On Sums of INW Pseudorandom Generators

We study a new approach for constructing pseudorandom generators (PRGs) that fool constant-width standard-order read-once branching programs (ROBPs). Let $X$ be the $n$-bit output distribution of the INW PRG (Impagliazzo, Nisan, and Wigderson, STOC 1994), instantiated using expansion parameter $\lambda$. We prove that the bitwise XOR of $t$ independent copies of $X$ fools width-$w$ programs with error $n^{\log(w + 1)} \cdot (\lambda \cdot \log n)^t$. Notably, this error bound is meaningful even for relatively large values of $\lambda$ such as $\lambda = 1/O(\log n)$.
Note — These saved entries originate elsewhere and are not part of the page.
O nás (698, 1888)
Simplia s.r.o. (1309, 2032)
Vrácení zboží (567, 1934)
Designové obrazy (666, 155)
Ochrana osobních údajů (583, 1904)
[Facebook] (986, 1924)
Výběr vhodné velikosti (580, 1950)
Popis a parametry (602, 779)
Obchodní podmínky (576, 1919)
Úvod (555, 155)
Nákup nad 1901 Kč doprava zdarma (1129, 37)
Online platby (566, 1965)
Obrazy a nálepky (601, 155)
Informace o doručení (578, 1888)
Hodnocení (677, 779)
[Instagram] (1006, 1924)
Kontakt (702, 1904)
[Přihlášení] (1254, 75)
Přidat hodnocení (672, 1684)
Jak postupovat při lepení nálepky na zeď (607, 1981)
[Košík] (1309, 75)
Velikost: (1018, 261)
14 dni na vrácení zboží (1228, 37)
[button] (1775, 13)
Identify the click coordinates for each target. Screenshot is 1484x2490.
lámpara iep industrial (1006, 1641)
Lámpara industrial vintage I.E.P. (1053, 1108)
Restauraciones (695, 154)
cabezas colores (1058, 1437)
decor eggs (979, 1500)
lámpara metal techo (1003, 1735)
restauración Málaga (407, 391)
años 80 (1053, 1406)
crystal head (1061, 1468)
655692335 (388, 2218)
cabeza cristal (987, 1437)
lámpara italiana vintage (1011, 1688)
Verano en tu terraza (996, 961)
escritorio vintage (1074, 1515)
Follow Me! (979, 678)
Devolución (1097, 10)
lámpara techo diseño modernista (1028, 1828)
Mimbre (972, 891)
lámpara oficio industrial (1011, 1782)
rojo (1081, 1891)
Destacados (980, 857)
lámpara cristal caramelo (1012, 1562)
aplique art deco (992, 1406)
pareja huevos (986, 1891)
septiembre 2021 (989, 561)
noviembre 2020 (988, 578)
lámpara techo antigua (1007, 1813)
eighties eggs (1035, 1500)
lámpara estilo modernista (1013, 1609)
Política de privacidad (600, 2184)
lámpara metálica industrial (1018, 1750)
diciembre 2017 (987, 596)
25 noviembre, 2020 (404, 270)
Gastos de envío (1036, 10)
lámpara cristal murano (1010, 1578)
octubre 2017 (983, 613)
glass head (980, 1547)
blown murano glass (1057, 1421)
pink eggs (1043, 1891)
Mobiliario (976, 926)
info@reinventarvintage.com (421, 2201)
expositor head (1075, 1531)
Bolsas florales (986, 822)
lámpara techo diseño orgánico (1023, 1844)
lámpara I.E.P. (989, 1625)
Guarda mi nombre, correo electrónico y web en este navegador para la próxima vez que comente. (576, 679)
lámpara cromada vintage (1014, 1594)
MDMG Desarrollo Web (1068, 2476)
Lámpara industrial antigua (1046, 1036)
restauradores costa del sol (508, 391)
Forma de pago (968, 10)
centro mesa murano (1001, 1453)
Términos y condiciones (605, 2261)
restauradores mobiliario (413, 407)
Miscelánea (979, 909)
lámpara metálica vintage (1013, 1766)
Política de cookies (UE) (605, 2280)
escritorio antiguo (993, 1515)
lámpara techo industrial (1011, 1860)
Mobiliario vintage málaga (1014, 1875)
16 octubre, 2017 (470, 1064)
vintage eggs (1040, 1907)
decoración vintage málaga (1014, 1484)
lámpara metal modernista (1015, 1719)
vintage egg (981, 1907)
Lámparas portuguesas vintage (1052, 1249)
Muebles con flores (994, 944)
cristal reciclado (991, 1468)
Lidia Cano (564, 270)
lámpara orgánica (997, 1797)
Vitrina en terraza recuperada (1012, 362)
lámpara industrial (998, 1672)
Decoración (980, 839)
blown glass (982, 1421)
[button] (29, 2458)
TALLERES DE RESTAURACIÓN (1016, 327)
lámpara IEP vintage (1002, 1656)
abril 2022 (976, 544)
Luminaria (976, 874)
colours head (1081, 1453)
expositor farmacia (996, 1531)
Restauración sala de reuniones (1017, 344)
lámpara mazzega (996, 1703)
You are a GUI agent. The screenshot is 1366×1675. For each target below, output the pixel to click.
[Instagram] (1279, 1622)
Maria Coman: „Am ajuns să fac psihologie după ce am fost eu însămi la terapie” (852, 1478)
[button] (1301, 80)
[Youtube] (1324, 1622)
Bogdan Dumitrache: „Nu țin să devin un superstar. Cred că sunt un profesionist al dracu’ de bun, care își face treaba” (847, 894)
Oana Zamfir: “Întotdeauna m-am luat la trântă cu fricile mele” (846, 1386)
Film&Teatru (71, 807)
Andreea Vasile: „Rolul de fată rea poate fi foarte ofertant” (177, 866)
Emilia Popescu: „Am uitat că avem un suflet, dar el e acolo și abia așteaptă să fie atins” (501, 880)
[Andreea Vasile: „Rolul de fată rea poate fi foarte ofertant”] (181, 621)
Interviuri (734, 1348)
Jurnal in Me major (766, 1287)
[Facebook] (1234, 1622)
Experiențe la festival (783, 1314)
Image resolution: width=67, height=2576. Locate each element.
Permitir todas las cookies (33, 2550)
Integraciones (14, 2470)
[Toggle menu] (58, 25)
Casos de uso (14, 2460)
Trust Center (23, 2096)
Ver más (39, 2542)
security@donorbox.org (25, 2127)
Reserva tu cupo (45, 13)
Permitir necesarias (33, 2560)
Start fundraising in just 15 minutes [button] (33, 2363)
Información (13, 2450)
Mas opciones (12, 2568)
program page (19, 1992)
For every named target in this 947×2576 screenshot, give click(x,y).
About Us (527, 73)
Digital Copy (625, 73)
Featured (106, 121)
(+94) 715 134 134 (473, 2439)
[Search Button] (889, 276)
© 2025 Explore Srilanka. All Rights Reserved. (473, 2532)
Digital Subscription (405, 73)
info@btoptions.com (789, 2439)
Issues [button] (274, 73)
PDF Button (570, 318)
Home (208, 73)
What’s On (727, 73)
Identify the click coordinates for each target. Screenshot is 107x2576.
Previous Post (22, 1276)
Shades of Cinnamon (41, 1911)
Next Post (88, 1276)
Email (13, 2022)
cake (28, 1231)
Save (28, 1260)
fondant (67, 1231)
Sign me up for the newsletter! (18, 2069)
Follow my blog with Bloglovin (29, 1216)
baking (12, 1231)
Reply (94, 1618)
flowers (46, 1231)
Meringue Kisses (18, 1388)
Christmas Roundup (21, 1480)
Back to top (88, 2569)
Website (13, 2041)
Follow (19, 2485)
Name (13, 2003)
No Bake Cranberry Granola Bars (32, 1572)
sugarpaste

Admittedly, our analysis does not yet imply any improvement in the bottom-line overall seed length required for fooling such programs — it just gives a new way of re-proving the well-known $O(\log^2 n)$ bound. Furthermore, we prove that this shortcoming is not an artifact of our analysis, but rather is an intrinsic limitation of our "XOR of INW" approach. That is, no matter how many copies of the INW generator we XOR together, and no matter how we set the expansion parameters, if the generator fools width-$3$ programs and the proof of correctness does not use any properties of the expander graphs except their spectral expansion, then we prove that the seed length of the generator is inevitably $\Omega(\log^2 n)$.

Still, we hope that our work might be a step toward constructing near-optimal PRGs fooling constant-width ROBPs. We suggest that one could try running the INW PRG on $t$ correlated seeds, sampled via another PRG, and taking the bitwise XOR of the outputs.

A "pseudorandom generator" is an algorithm that flips a coin a few times and outputs a long sequence of bits that "appear random" in some sense. In this paper, we present a pseudorandom generators whose output bits appear random from the perspective of any observer who has a tiny amount of memory and who only looks at each bit one time in a predetermined order. Quantitatively speaking, our pseudorandom generator isn't any better than prior work, but we argue that our new generator might be a step on a path to near-optimal generators.